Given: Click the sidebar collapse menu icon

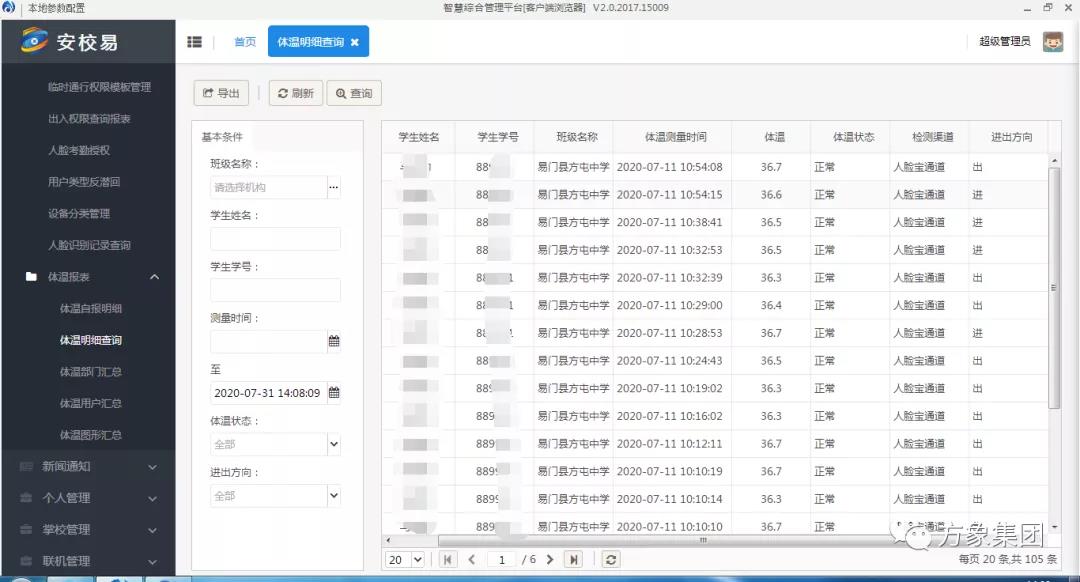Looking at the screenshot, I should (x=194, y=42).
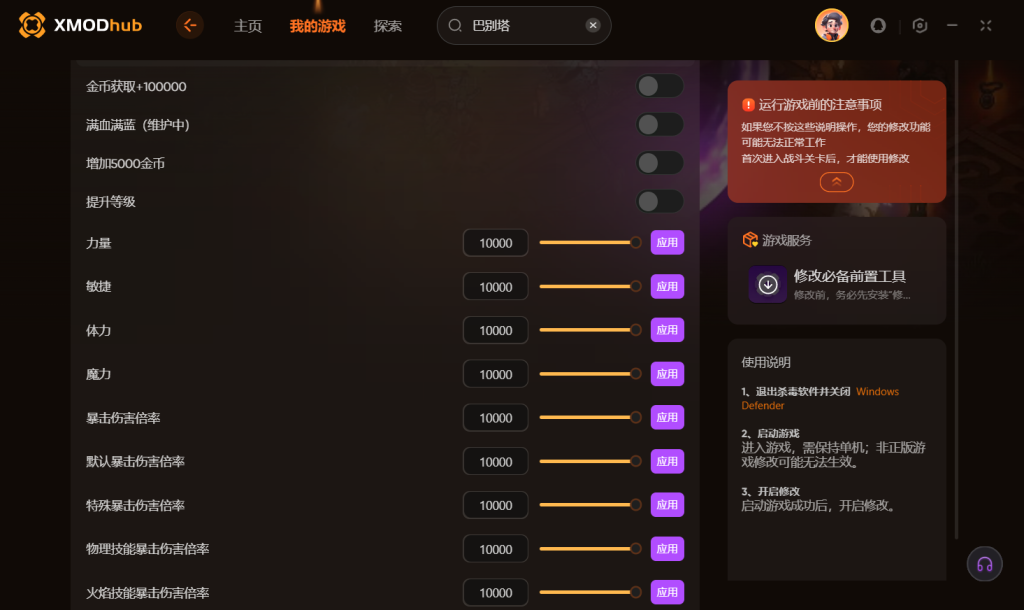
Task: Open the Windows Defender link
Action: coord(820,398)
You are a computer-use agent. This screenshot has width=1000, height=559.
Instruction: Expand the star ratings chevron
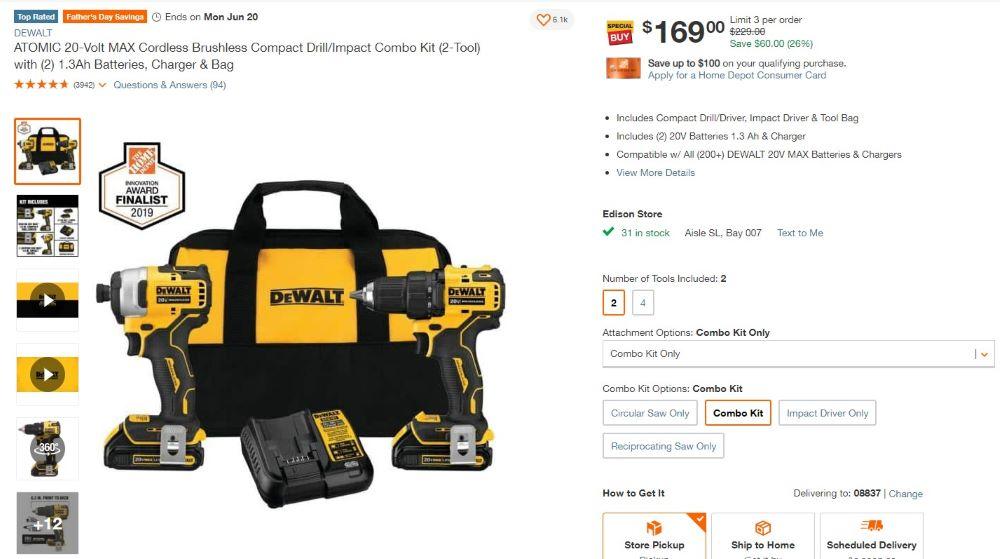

# # #

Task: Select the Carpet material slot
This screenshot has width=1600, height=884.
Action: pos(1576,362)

# # #

WHAT TO WORK ON. Working from the data above, repeat exactly, and only, the lines that begin at the line containing "Given: Click the sidebar collapse menu icon" and stop after the line containing "Instruction: Expand the star ratings chevron"; pictures are not copied.

REPLY.
Given: Click the sidebar collapse menu icon

Looking at the screenshot, I should (x=194, y=42).
Task: Open the Windows Defender link
Action: coord(820,398)
You are a computer-use agent. This screenshot has width=1000, height=559.
Instruction: Expand the star ratings chevron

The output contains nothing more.